Last week, Xavier and I were really happy for achieving a milestone. After having spent quite some evenings on bringing Visual Studio Online integration to MyGet, we were happy to be mentioned in the TechEd keynote and even pop up in quite some sessions. We also learned ASP.NET vNext was coming and it would leverage NuGet as an important part of it. What we did not know, however, is that the ASP.NET team would host all vNext preview packages from MyGet. But we soon noticed and found our evening hours were going to be very focused for another few days…
On May 12th, we all of a sudden saw usage of our service double in an instant. Ouch! Here’s what Google Analytics told us:
Luckily for us, we are hosted on Azure and could just pull the slider to the right and add more servers. Scale out for the win! Apart for some hickups when we enabled auto scaling (we thought traffic would go down at some points during the day), MyGet handled traffic pretty well. But still, we had to double our server capacity for being able to host one high-traffic NuGet feed. And even though we doubled sever capacity, response times went up as well.

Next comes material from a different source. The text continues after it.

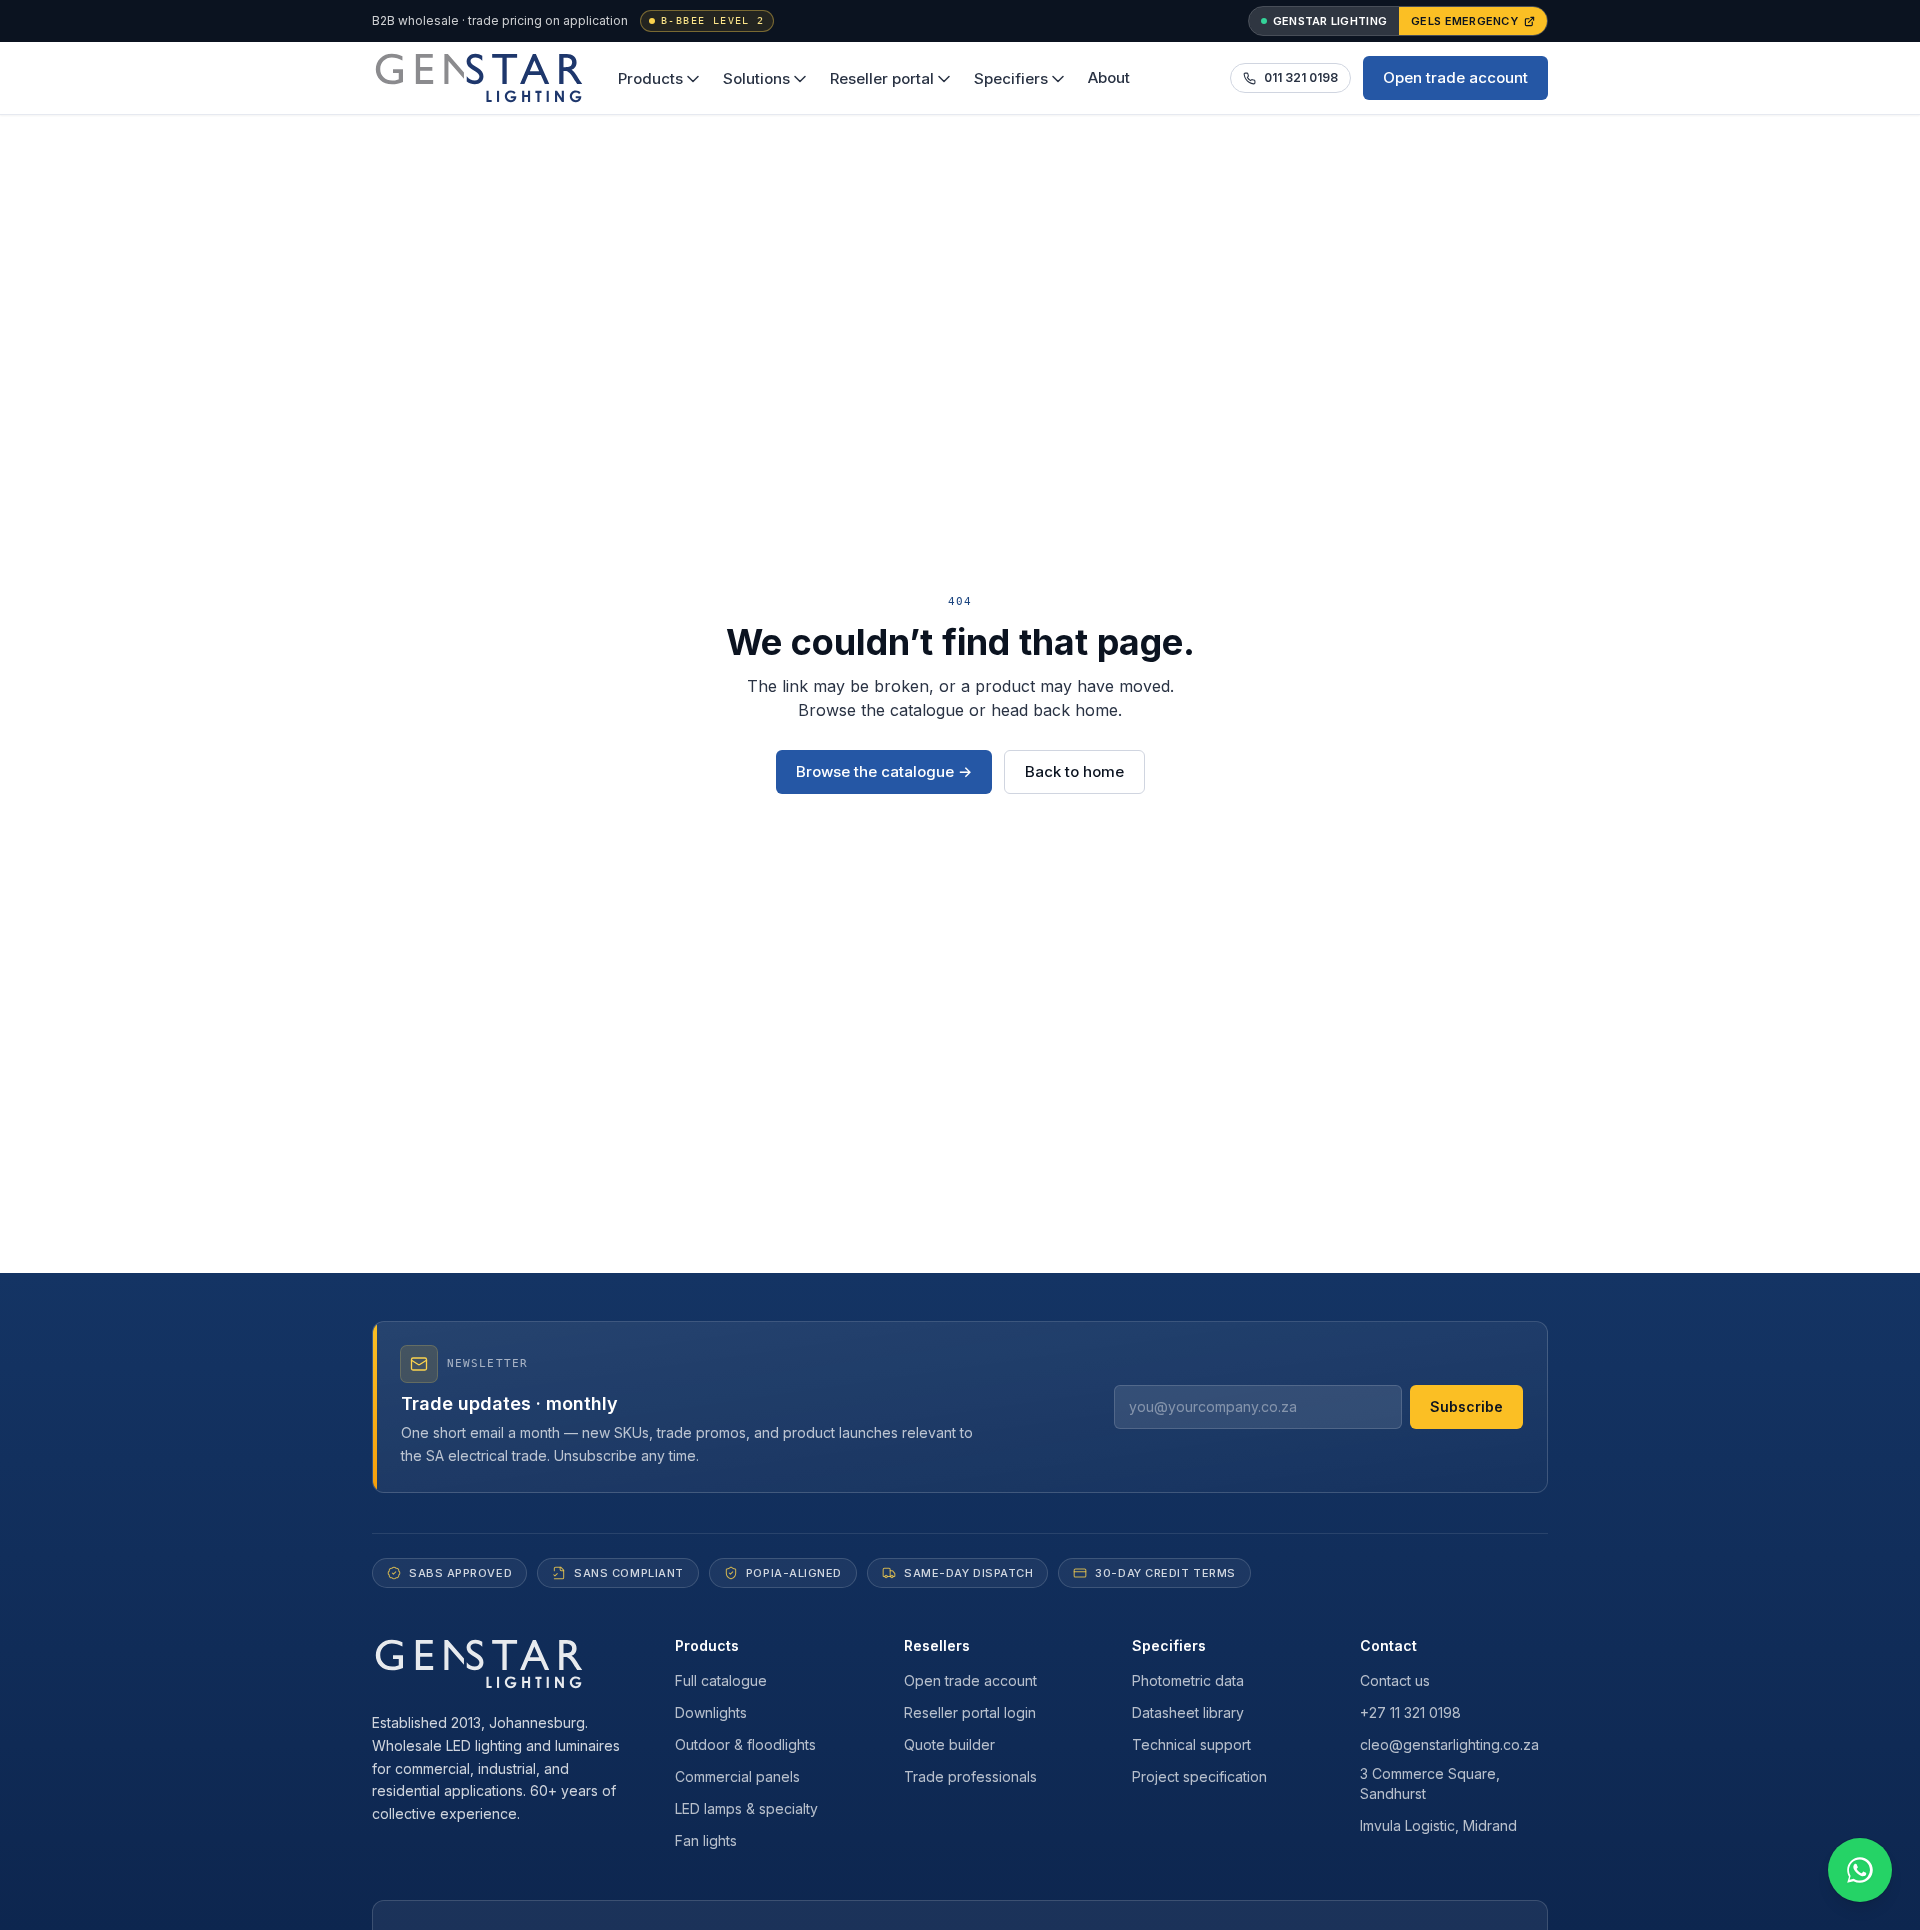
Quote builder (949, 1744)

Time for action! But what…
Some background on our application
When we started MyGet, our idea was to leverage table storage and blob storage, and avoid SQL completely. The reason for that is back then MyGet was a simple proof-of-concept and we wanted to play with new technology. Growing, getting traction and onboarding users we found out that what we had in place to work on this back-end was very nice to work with and we’ve since evolved to a more CQRS-ish and event driven (-ish) architecture.
But with all good things come some bad things as well. Adding features, improving code, implementing quota so we could actually meter what our users were doing and put a price tag on it had added quite some calls to table storage. And while it’s blazingly fast if you know what you are doing, they are still calls to an external system that have to open up a TCP connection, do an SSL handshake and so on. Not so many milliseconds, but summing them all together they do add up. So how do you find out what is happening? Let’s see…
Analyzing Azure storage traffic
There is no profiler out there that currently allows you to easily hook into what traffic is going over the wire to Azure storage. Fortunately for us, the Azure team added a way of hooking a proxy server between your application and storage itself. Using the development storage emulator, we can simply change our storage connection string to the following and hook Fiddler in:
Great! Now we have Fiddler to analyze our traffic to Azure storage. All requests going to blob, table or queue storage services are now visible: URL, result, timing and so forth.
The picture above is not coming from MyGet but just to illustrate the idea. You can clear the list of requests, load a specific page or action in your application and see the calls going out to storage. And we had some critical paths where we did over 7 requests. If each of them is 30ms on average, that is 210ms just to grab some data. And then you’ve not even done anything with it… So we decided to tackle that in our code.
Another thing we noticed by looking at URLs here is that we had some of those requests filtering only using the table storage RowKey, resulting in a +/- 2 second roundtrip on some requests. That is bad. And so we also fixed that (on some occasions by adding some caching, on others by restructuring the way data is stored and moving our filter to PartitionKey or a combination of PartitionKey and RowKey as you should).
The result of this? Well have a look at that picture above where our response times are shown: we managed to drastically reduce response times, making ourselves happy (we could kill some VM’s), and our users as well because everything is faster.
A simple trick with great results!